Let’s start the week with a quick update on Friday’s SOTD, “Top Down Analysis on the GBPUSD”. I tried to switch things up a bit by providing a step by step description of my trading considerations while leaving the final analysis and levels up to you, although bearish price/momentum divergences and fundamentals were implied.

Market developments since Monday have seen these bearish implications play out with risk seemingly coming back off the table. Strong Q2 results could prove to be an obstacle towards continued risk aversion though these earnings results tell more about the past than the road ahead. Considering the likelihood that Q2 profits may be driven by stimulus spending, census hiring, and businesses restocking inventories; sentiment seesawing back towards risk aversion is foreseeable. The expiry of the home-buyer tax credit and its negative effect on housing numbers, continued woes out of the US jobs market, and sovereign debt concerns in Europe are forward looking indications that slow growth and risk aversion may continue to headline markets in the coming quarter.

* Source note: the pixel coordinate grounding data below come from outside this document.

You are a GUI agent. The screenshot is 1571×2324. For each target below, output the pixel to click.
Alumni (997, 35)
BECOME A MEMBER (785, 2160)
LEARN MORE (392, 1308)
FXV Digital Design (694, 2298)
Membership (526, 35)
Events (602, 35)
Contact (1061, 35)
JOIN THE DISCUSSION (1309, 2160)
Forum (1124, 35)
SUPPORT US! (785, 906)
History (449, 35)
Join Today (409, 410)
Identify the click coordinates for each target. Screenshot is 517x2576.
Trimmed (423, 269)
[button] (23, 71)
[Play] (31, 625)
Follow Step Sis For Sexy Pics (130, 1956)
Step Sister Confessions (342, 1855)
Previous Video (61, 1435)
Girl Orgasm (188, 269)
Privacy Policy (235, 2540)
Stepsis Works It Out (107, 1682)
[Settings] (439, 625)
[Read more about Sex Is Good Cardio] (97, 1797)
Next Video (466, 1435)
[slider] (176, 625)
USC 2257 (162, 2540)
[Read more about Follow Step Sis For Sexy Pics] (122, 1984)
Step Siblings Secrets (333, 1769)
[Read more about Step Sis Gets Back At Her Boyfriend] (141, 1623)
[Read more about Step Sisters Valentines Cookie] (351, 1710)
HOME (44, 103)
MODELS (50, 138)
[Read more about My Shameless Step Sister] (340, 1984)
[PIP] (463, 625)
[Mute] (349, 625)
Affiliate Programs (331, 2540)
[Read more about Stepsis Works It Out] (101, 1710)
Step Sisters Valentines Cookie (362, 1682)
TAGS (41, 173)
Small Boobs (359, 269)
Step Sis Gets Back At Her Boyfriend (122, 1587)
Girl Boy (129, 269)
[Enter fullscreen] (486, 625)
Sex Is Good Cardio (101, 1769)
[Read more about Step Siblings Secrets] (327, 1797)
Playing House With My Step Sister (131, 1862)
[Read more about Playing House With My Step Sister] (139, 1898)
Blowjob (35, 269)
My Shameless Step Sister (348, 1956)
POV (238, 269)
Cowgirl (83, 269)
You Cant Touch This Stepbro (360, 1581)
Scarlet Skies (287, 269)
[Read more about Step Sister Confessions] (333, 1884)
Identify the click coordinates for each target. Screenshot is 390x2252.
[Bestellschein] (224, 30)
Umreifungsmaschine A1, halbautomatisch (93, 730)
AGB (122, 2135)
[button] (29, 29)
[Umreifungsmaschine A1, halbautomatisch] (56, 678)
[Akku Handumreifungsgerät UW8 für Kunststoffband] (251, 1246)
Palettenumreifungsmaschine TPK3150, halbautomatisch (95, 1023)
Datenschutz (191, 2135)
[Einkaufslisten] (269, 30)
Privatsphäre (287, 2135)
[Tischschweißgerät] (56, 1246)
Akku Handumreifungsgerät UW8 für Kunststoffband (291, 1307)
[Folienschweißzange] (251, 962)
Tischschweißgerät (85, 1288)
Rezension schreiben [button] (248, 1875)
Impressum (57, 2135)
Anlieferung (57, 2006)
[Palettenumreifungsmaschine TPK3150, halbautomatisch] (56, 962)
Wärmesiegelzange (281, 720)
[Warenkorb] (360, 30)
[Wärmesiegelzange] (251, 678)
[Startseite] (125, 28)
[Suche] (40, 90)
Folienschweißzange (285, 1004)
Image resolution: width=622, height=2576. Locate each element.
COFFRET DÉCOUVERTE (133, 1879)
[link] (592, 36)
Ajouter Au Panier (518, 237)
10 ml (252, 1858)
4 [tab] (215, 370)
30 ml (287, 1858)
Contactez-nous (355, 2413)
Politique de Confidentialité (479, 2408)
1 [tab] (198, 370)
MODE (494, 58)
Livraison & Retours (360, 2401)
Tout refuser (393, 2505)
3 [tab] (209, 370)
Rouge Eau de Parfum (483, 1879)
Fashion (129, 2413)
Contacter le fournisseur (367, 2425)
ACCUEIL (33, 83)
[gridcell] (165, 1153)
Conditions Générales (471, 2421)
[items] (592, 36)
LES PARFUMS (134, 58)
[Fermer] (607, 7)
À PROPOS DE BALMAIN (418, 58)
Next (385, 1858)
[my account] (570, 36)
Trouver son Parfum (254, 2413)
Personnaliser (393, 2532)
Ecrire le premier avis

Turning back to the charts, GBPUSD broke below the rectangle consolidation pattern and trendline support to a low near 1.4945. Early NY trading saw the pair test near 1.5075(50% retracement of the recent leg lower) and turn back to trade right back down to the figure. As Friday’s post provided the analysis but left the decisions to the readers, hopefully there were those who were able to take advantage of these moves from Sunday’s open on. The chart below outlines these moves and current levels. Trendline resistance on RSI has helped cap this recent correction higher. 1.5075 has proved to be a key level as the retest of the breakout level and coinciding fib level capped the aforementioned correction. Resistance should be seen into it, ahead of 1.5105(61.8% retracement level) with the 100 and 200 hr SMAs hovering slightly above into 1.5117 and 1.5124, respectively. On squeezes higher, I’d look for these levels to provide short term resistance and subsequent sell zones. Price projections on the rectangle consolidation break are for a move into 1.4925. Below 1.4925 may see 1.4875 hourly trendline support retested.